— Begin Data section —

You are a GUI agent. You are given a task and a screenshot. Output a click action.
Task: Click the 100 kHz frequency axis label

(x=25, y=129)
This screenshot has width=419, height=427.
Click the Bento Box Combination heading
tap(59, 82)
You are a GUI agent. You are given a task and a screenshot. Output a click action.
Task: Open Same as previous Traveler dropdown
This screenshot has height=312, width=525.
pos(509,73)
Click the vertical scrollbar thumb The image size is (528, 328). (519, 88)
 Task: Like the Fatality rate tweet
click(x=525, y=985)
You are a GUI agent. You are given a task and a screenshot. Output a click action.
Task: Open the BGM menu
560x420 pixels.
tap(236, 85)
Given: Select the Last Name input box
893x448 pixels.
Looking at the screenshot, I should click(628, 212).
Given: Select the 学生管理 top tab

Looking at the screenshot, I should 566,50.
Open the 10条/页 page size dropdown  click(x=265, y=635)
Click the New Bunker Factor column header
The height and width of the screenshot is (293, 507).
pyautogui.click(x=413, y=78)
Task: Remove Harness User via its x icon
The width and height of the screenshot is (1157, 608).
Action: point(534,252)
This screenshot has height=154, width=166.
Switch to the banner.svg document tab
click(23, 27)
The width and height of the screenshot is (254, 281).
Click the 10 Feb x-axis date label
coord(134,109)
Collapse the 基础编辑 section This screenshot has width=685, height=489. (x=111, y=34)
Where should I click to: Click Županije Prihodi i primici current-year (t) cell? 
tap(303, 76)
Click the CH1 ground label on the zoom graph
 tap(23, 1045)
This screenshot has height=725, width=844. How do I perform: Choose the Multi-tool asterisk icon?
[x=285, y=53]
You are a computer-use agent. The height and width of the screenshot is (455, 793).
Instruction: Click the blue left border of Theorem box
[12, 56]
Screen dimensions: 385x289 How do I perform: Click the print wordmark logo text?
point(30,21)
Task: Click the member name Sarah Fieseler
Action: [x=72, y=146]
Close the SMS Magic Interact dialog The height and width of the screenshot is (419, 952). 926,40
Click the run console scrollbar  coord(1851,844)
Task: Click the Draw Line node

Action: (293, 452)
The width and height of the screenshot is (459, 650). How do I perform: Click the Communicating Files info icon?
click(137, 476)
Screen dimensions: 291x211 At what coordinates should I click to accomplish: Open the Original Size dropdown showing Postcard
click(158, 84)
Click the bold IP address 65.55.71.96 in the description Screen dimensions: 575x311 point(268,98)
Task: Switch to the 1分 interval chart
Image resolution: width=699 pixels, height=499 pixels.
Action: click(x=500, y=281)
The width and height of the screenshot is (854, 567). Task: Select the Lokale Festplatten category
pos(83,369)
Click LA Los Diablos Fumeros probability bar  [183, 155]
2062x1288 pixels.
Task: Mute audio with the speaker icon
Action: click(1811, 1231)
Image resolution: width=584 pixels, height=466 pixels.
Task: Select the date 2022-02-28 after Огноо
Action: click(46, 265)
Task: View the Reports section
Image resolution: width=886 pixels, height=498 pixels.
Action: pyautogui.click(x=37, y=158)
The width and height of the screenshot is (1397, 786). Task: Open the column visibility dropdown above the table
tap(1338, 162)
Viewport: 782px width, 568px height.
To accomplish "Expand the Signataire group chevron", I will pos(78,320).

— End Data section —

Copy the part of the data above that opens with the line containing "Close the SMS" and closes with the line containing "pos(83,369)", including both of those lines.

## Solution for this task
Close the SMS Magic Interact dialog The height and width of the screenshot is (419, 952). 926,40
Click the run console scrollbar  coord(1851,844)
Task: Click the Draw Line node

Action: (293, 452)
The width and height of the screenshot is (459, 650). How do I perform: Click the Communicating Files info icon?
click(137, 476)
Screen dimensions: 291x211 At what coordinates should I click to accomplish: Open the Original Size dropdown showing Postcard
click(158, 84)
Click the bold IP address 65.55.71.96 in the description Screen dimensions: 575x311 point(268,98)
Task: Switch to the 1分 interval chart
Image resolution: width=699 pixels, height=499 pixels.
Action: click(x=500, y=281)
The width and height of the screenshot is (854, 567). Task: Select the Lokale Festplatten category
pos(83,369)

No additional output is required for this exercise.